WHAT THE EXERCISE ASKS: The required answer is the data below, restated word for word with images omitted.

INFORMATION GIVEN:
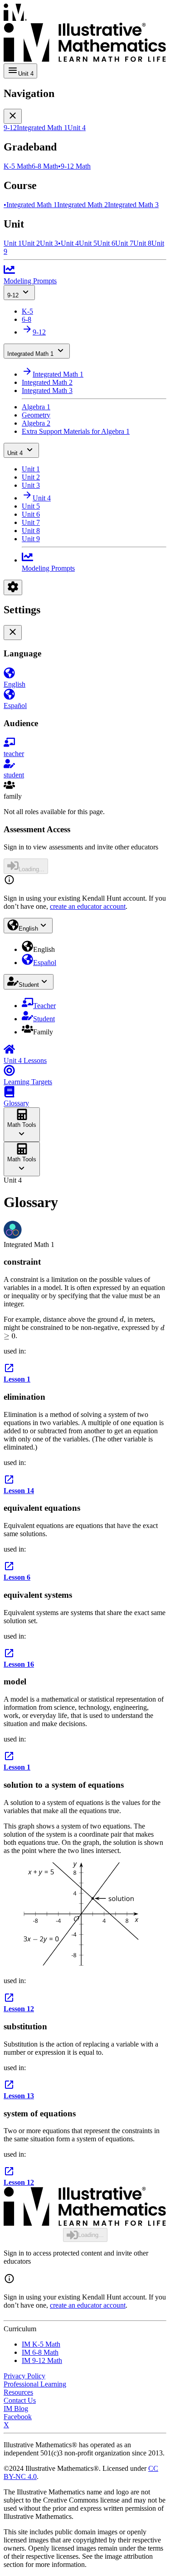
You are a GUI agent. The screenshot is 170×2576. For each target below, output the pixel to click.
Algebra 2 (36, 423)
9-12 (13, 295)
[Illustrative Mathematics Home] (85, 33)
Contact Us (20, 2400)
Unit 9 (31, 539)
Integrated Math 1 (30, 353)
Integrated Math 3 (47, 390)
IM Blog (16, 2408)
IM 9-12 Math (42, 2360)
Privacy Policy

ANSWER BELOW:
You are a GUI agent. The screenshot is 170×2576. For each target below, output the pixel to click.
Algebra 2 (36, 423)
9-12 (13, 295)
[Illustrative Mathematics Home] (85, 33)
Contact Us (20, 2400)
Unit 9 (31, 539)
Integrated Math 1 (30, 353)
Integrated Math 3 (47, 390)
IM Blog (16, 2408)
IM 9-12 Math (42, 2360)
Privacy Policy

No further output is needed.